|18 Apr 2017|
Engaging current students before they fly the nest is an effective alumni development strategy. “If we get things right before students leave, that will create a new wave of potential donors who are forever engaged with the school,” explains Brian Davies, Development Director at Bishop Vesey’s Grammar School.
So how can schools capture the attention of their pupils — and potential future donors? Here are five successful tactics deployed by schools across the UK.
1. Get recent school-leavers back on campus
One common strategy is to invite recent school-leavers back to campus to share their advice with current students before they finish their exams. You could organise a special Assembly or lunch-time speaker event, which can double-up as an opportunity to get Year 13s signed-up to your alumni database. “Events like this will enable current students to reach out to alumni for advice about job opportunities, CVs, and perhaps even get some work experience,” Davies says. “If we can help our students get jobs now, they are going to want to give a bit back when they are in a position to do so.” However, he warns that students tend to engage better with those who are closer to them in age. “We have found that there is a cut-off point — the kids relate better to people under the age of 35-40,” Davies says.
2. Use career fairs to make yourself invaluable
Helping current students secure jobs or support them make decisions about university can make alumni and development directors invaluable. Bishop Vesey’s works with the local Chamber of Commerce in Birmingham and is running a jobs fair on April 1, 2017. This strategy engages both current students and alumni. “We want to create a system that self evolves,” says Davies. “If I can help students get work placements now, then in five years’ time, when they are working for a company, they can give back to the school by providing work experience opportunities for the next generation.”

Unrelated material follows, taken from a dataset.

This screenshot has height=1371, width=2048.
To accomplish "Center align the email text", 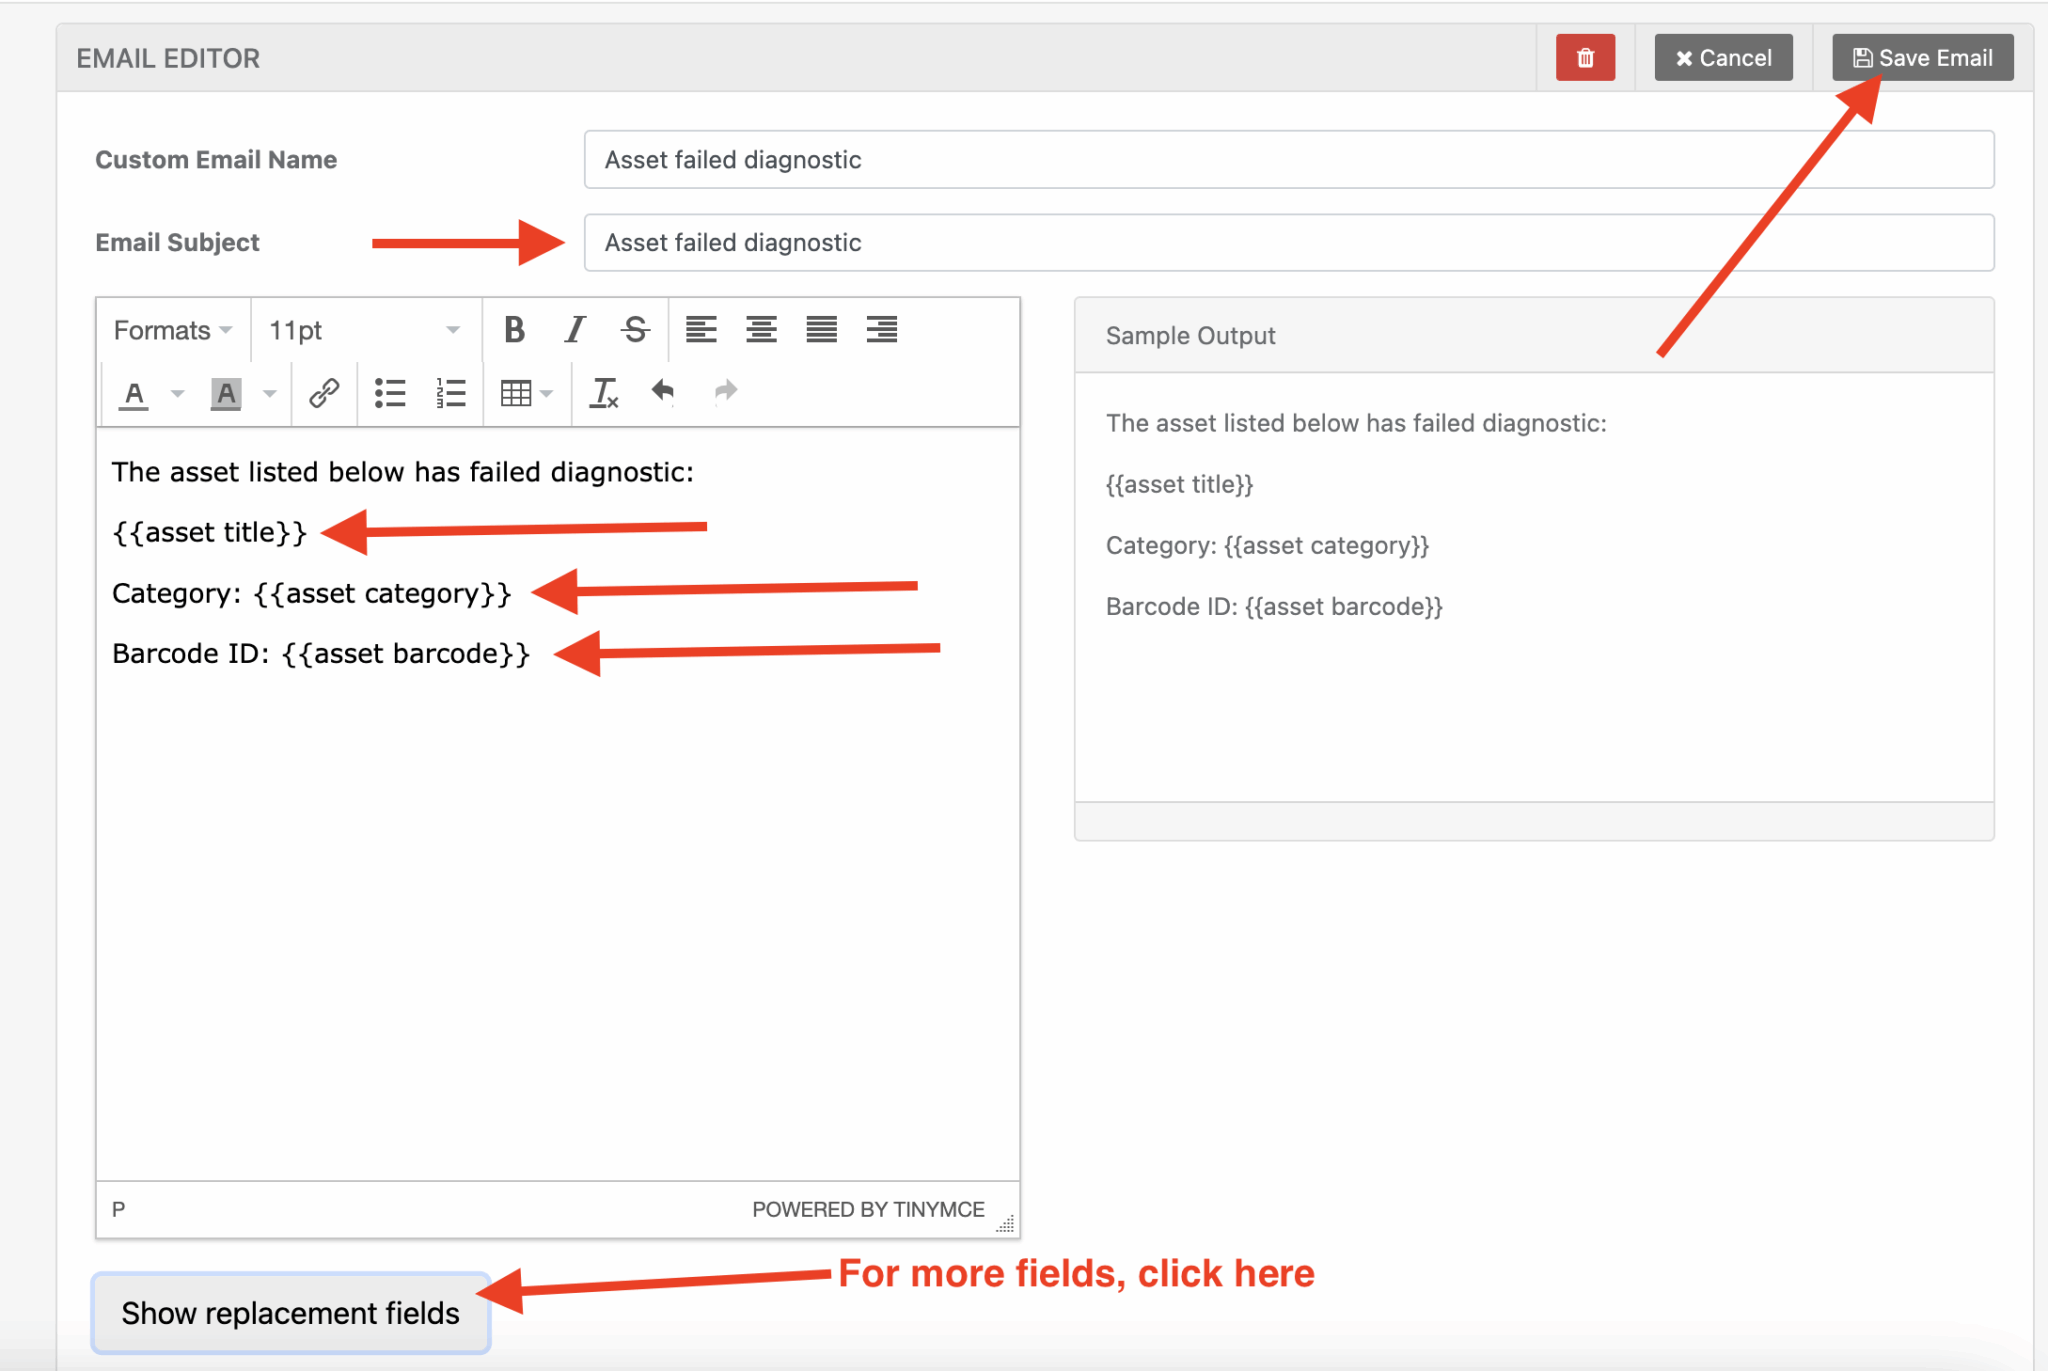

3. Expose them to fundraising early on
By showing current students how donations contribute to improving their school from a young age, they will be more likely to donate later in their lives. “You should make them aware of what the development office does and why it exists,” says Joanna Hodnett, Alumni and Development Manager at Sidcot School. Current sixth form students at Sidcot can apply for the Travel Award, a £1,000 grant given to graduates to enable them to volunteer for charitable projects overseas. “It allows children to understand the meaning of giving,” says Hodnett. “And they will know that, by contributing a little every month when they leave school, they can make this award possible for the next generation.”
4. Give them memorabilia
One nice trick, says Tom Robertson, Head of Alumni Development at Alpha Plus Group, which runs several of the UK’s top fee-paying schools, is to ensure all the leaving year group get a copy of an alumni publication before they go. “It embeds that sense of membership of a wider community beyond the school gates,” he says. Another tactic that works well is presenting school-leavers with school attire, such as ties and blazers. “Before they go, we encourage them to wear their colours with pride,” says Robertson. “Presenting opportunities to wear the school colours will help them to revisit the school.” Other popular school merchandise to instil a sense of nostalgia with your leavers includes year-group t-shirts and hoodies, photo books, teddy mascots and even rubber bath ducks!
5. Don’t forget the parents
At prep schools and pre-prep schools, it is vital to also captivate the parents of the pupils, according to Robertson. “If you engage both the parents and the children, then the likelihood of the message getting through to the child at an alumni stage is much greater,” he says. “You must make sure parents know there is something after the school gates close.” Getting parents signed up to your alumni community can be just as important as engaging the students – so don’t forget about this group when you’re planning your end-of-year communications.